Task goal: Starting at the line that contains "You are a GUI" and continuing through the end of the material, rewrite those lines with "click action" changed to "tap action" and nothing else altered. Leave the pictures out of your answer.

(Page and screen pointing data)
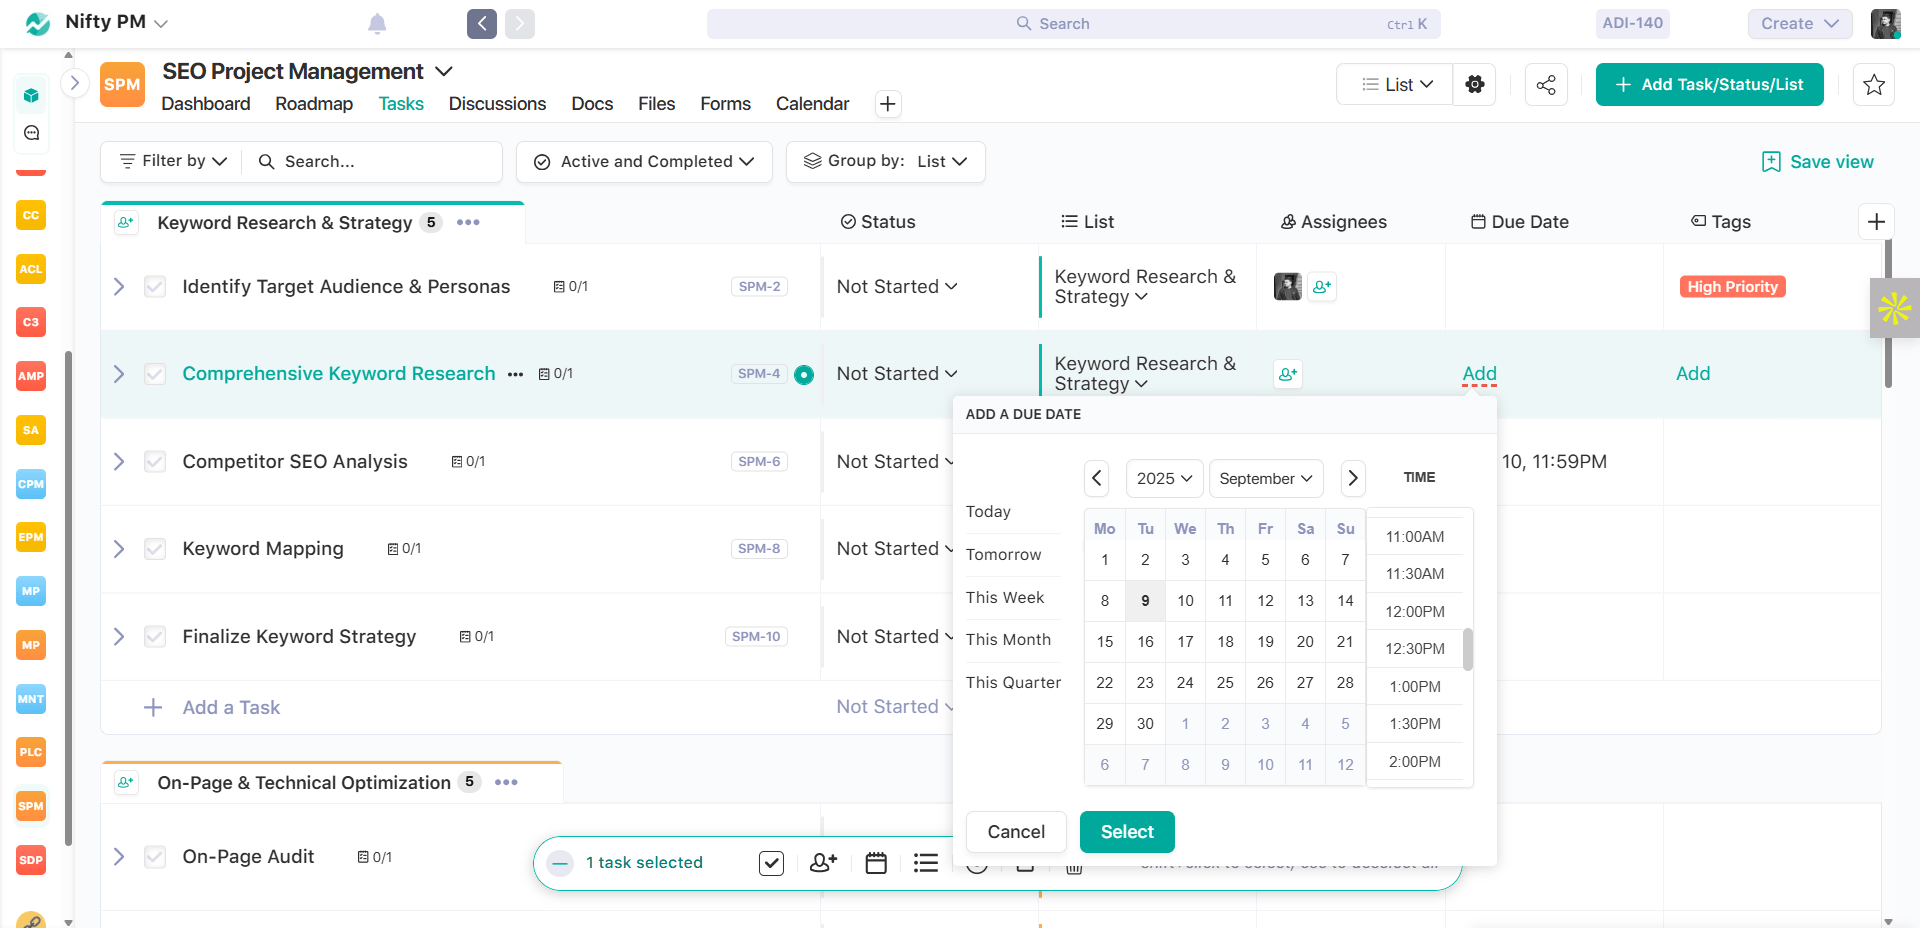Screen dimensions: 1920x928
Task: Click the Select button in date picker
Action: [1127, 832]
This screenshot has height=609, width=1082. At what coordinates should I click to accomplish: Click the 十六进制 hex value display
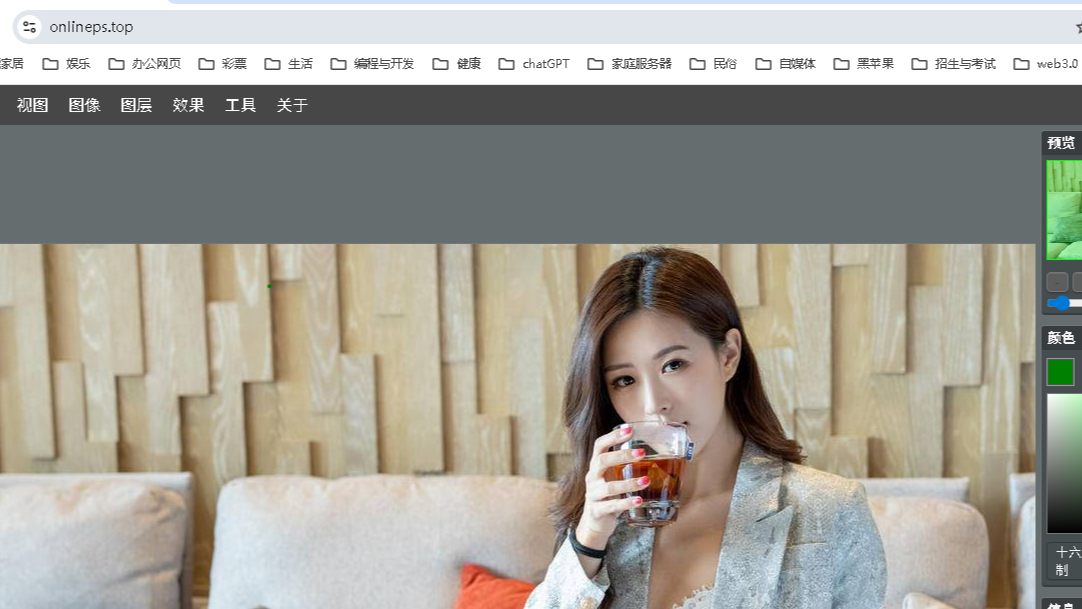(1062, 560)
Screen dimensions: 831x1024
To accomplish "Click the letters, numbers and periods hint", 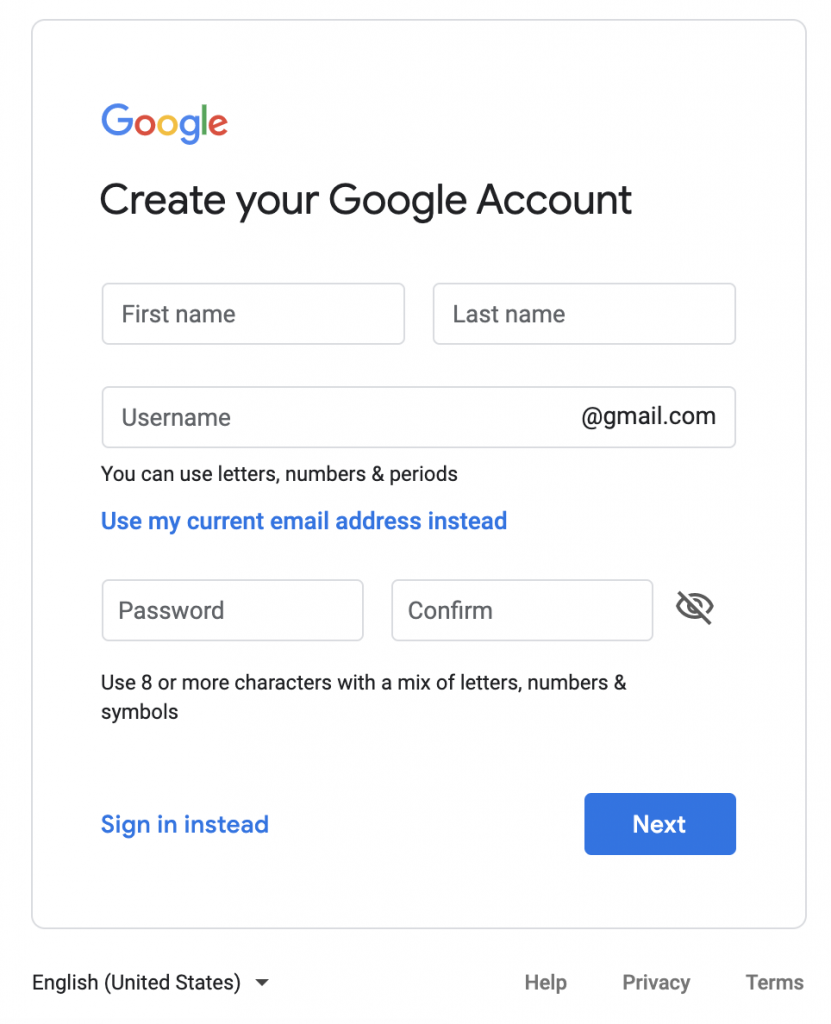I will tap(278, 474).
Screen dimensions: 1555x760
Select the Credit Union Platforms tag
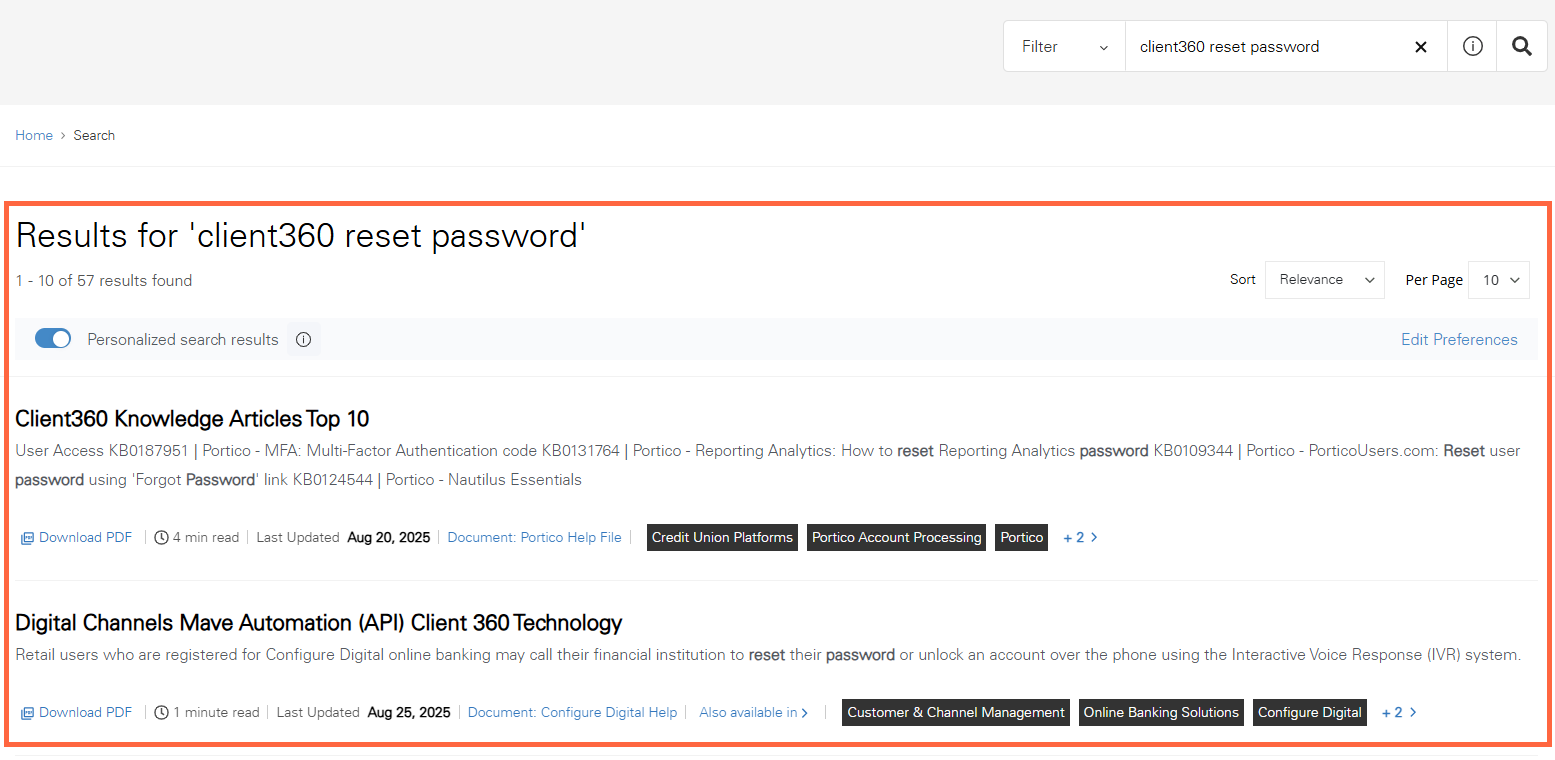tap(722, 538)
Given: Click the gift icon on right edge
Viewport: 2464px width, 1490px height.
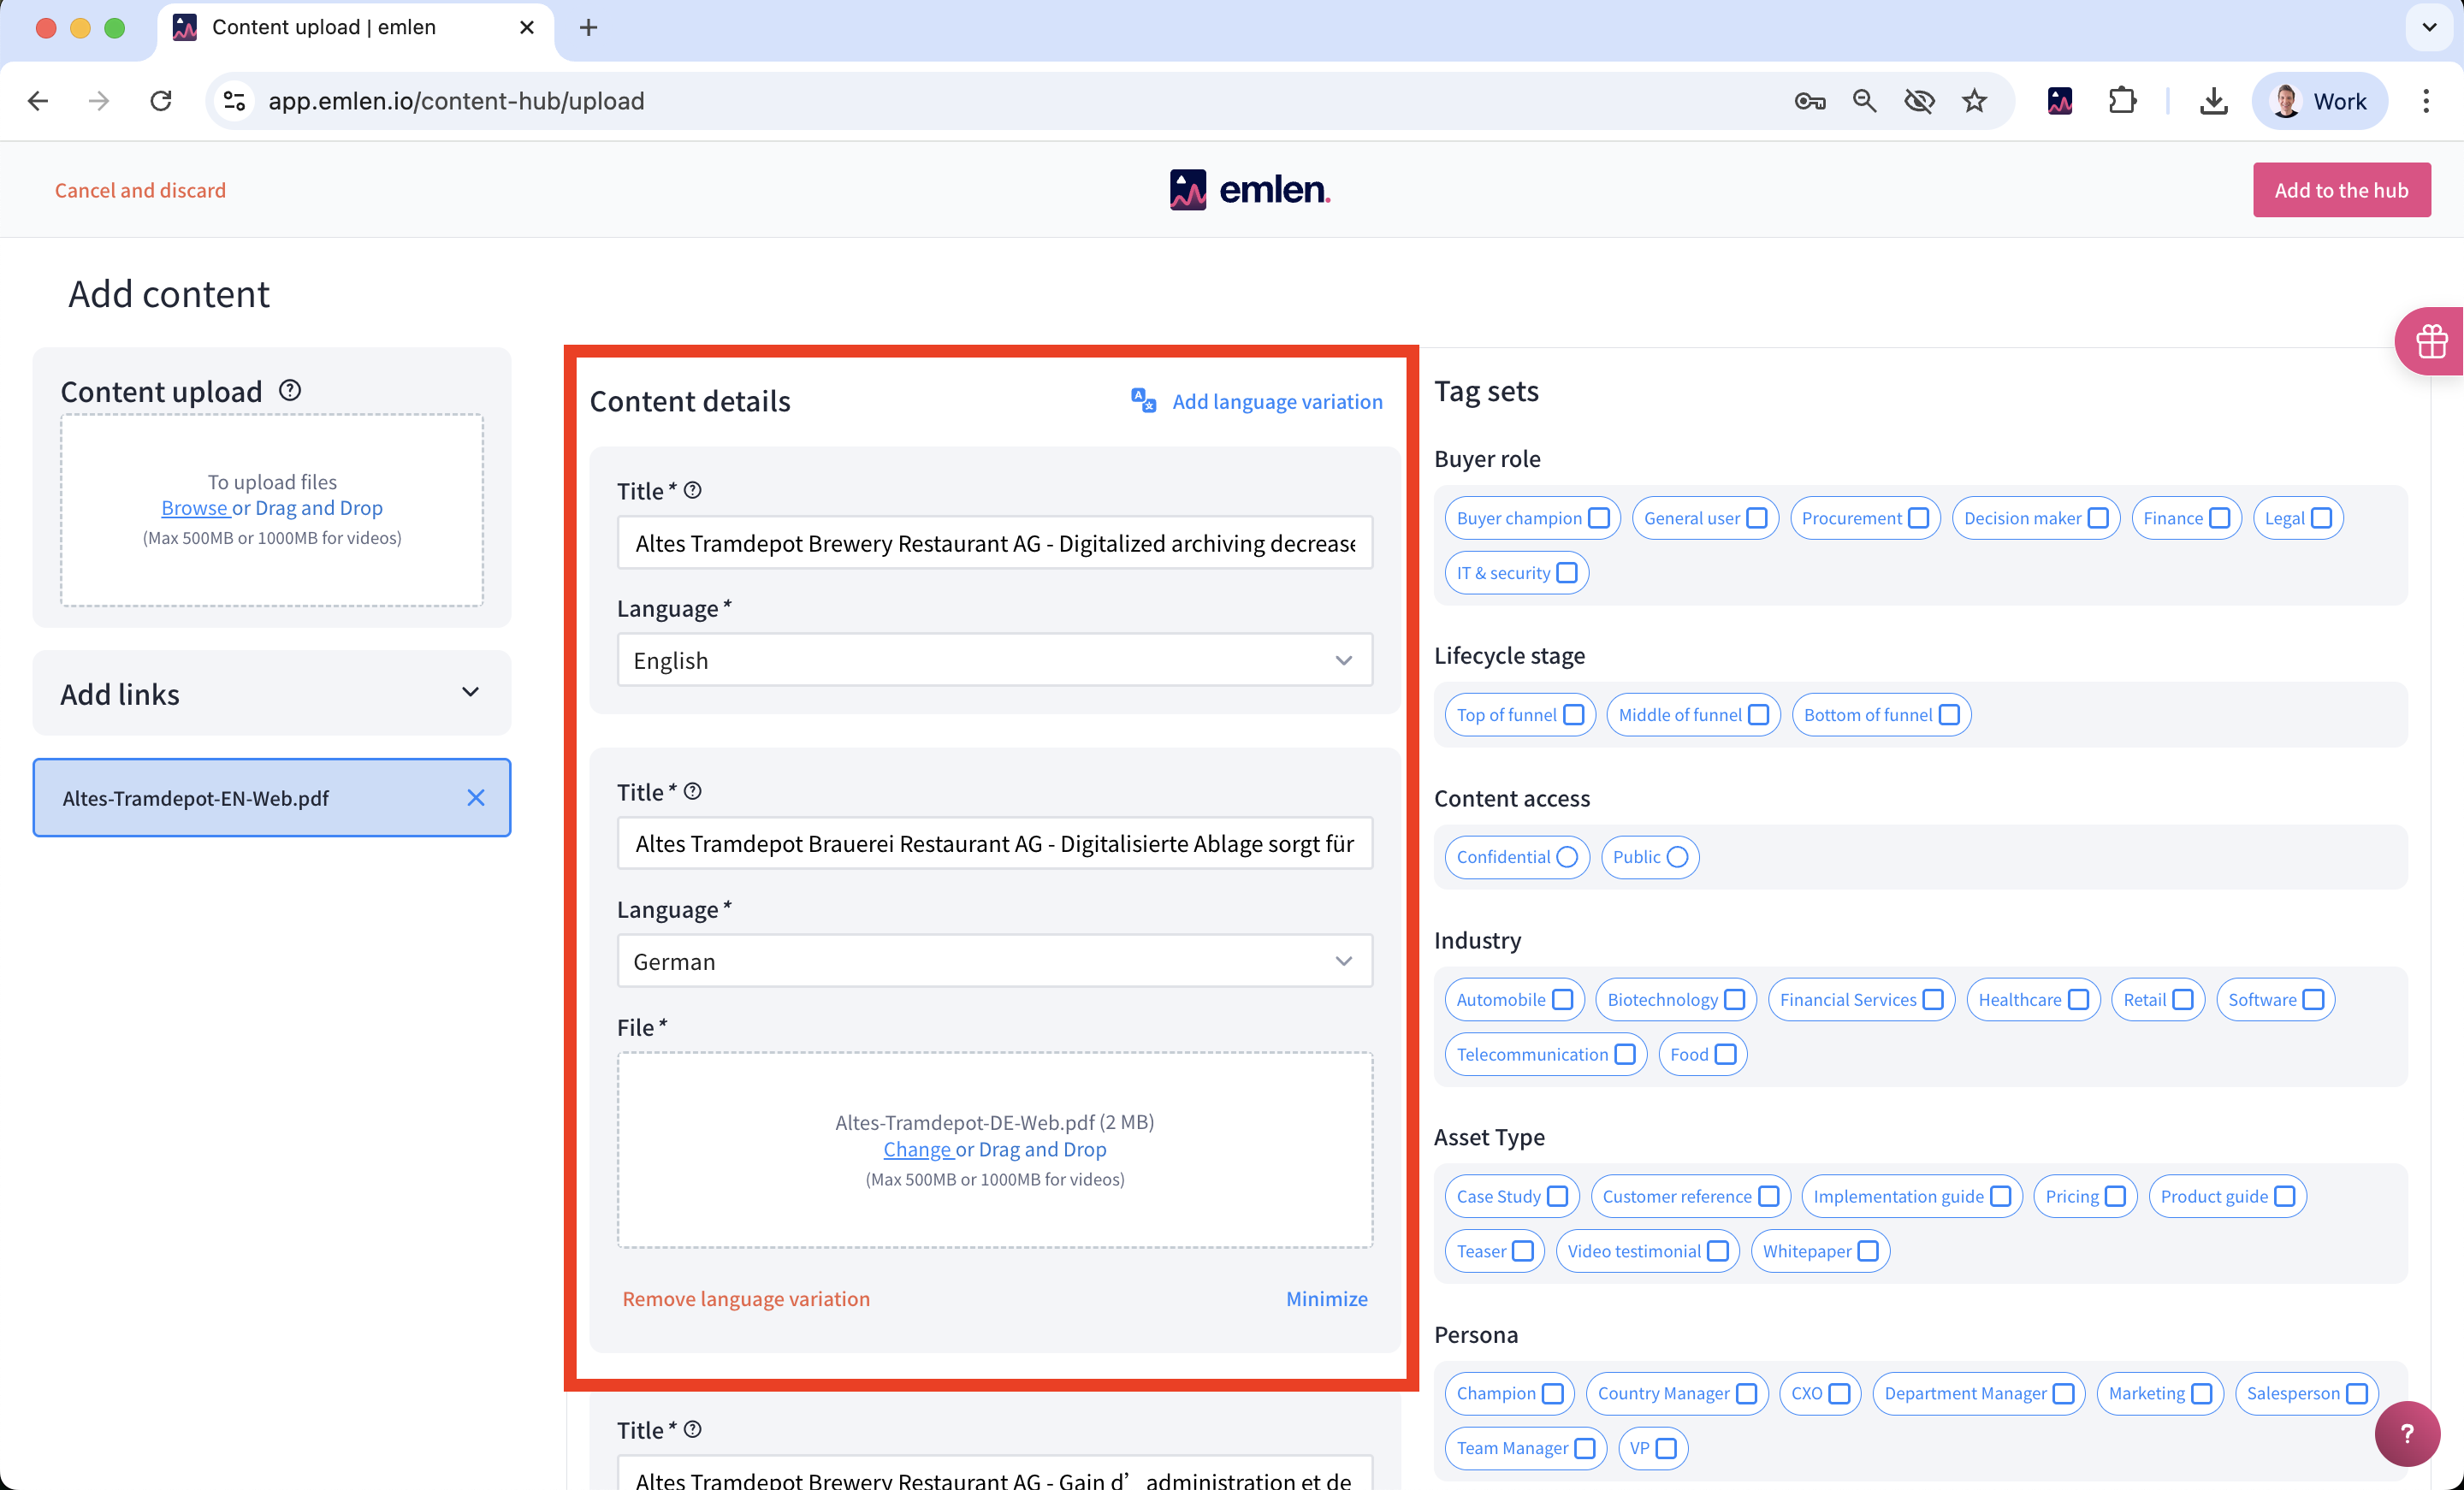Looking at the screenshot, I should click(2431, 341).
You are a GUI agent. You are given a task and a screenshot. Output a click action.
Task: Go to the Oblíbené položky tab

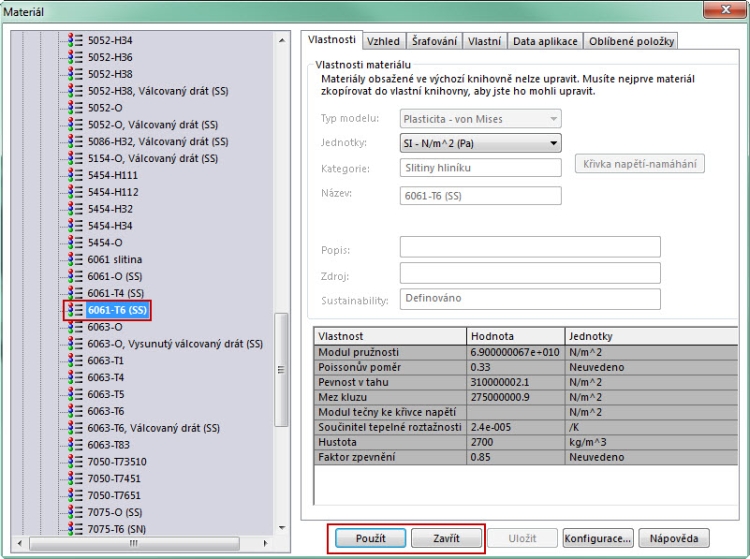[x=631, y=41]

Solution below:
You are a GUI agent. You are given a task and a screenshot. Output a tap action.
Task: Go to the Oblíbené položky tab

[x=631, y=41]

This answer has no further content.